DI DALAM kamar yang hanya diterangi cahaya layar laptop dan lampu tidur redup, Fiona menyandarkan kepalanya ke bantalan kursi. Jari-jarinya bergerak lincah di atas keyboard, mengetik balasan untuk Jihan yang sudah menunggu di ujung lain dunia maya.
Anggra: "How's ur day? Lo kayaknya sibuk banget akhir-akhir ini."
Balon chat Jihan muncul beberapa detik kemudian.
Jihan: "Capek, tapi masih aman lah,"
Jihan: "Eh, tapi kalo ngobrol sama lo bisa jauh lebih enteng, hehehe."
Fiona tersenyum kecil, meski Jihan tidak bisa melihatnya.
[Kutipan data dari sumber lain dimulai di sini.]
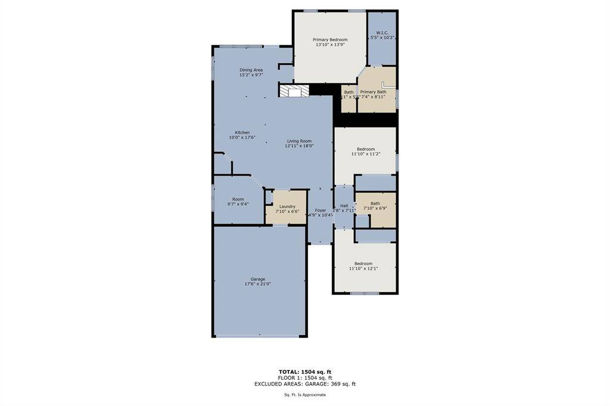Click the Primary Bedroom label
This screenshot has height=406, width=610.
pyautogui.click(x=330, y=40)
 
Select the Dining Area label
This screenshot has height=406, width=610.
pyautogui.click(x=251, y=70)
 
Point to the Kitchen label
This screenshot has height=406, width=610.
pyautogui.click(x=242, y=133)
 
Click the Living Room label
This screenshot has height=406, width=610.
pyautogui.click(x=299, y=141)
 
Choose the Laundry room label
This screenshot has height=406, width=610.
pyautogui.click(x=287, y=207)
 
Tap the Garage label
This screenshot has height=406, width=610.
pyautogui.click(x=257, y=279)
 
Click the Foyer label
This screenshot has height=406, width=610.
pyautogui.click(x=320, y=210)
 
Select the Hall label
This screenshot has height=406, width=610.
pyautogui.click(x=344, y=205)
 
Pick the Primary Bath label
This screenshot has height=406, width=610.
pyautogui.click(x=373, y=92)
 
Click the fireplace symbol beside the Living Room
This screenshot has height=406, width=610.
pyautogui.click(x=294, y=91)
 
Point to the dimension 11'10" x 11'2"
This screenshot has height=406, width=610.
pyautogui.click(x=365, y=154)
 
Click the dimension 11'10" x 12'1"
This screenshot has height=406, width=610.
pyautogui.click(x=363, y=268)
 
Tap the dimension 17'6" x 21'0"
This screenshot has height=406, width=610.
pyautogui.click(x=257, y=284)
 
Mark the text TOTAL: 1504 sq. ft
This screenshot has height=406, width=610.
pyautogui.click(x=305, y=372)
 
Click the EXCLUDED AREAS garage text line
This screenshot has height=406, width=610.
pyautogui.click(x=305, y=384)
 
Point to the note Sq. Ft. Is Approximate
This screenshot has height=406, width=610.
pyautogui.click(x=305, y=395)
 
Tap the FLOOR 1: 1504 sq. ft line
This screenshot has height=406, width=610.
pyautogui.click(x=305, y=378)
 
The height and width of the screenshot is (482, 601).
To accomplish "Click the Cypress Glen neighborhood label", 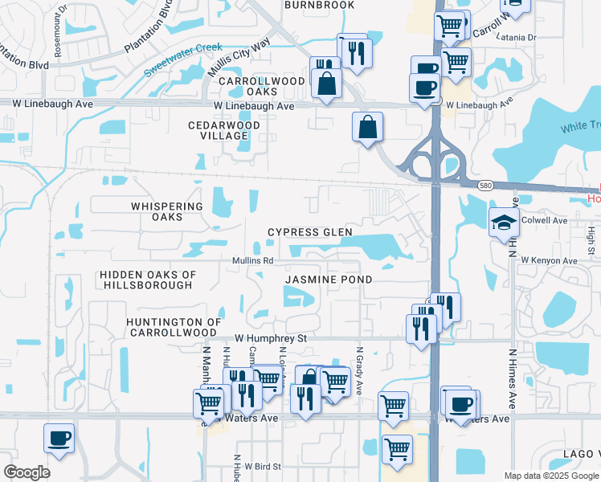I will coord(309,232).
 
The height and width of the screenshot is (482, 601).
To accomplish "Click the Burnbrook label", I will coord(319,5).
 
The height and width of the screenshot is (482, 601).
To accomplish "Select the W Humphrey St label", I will coord(271,338).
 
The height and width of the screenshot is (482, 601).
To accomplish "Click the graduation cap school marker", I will coord(504,222).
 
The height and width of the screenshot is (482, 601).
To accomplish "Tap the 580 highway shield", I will coord(484,185).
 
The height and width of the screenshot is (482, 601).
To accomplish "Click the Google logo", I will coord(27,472).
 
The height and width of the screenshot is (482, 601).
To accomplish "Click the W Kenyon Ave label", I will coord(549,260).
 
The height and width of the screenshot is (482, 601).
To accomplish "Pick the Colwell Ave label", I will coord(549,220).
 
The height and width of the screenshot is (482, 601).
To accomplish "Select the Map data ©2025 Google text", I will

Ada sesuatu dalam caranya mengetik yang terasa begitu nyata—seolah kehangatan itu bisa dirasakan hanya dengan membaca kata-katanya. Setiap percakapan mereka, seperti menciptakan ruang baru yang hanya bisa mereka tempati berdua.
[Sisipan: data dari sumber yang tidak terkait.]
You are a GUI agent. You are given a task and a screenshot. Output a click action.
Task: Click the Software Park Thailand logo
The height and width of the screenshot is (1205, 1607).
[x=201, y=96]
Sejak pertama kali Fiona—atau lebih tepatnya Anggra mengirim pesan iseng di aplikasi kencan, semuanya berkembang tanpa rencana. Jihan membalas dengan polos, lalu mereka terus berlanjut hingga menjadi rutinitas yang aneh tapi adiktif. Fiona tidak pernah berniat memulai hubungan ini, tetapi setiap kali Jihan muncul dengan pertanyaan sederhana seperti, "Lo udah makan?" atau "Hari ini ngapain aja?", dia merasa sulit untuk mengabaikannya.
Kadang Fiona lupa kalau dia sedang berpura-pura. Kata-kata yang ia ketik sebagai Anggra seringkali mencerminkan dirinya sendiri, hanya saja dengan sentuhan lebih maskulin, lebih lugas. Jihan menyukai sisi itu. Jihan menyukai Anggra.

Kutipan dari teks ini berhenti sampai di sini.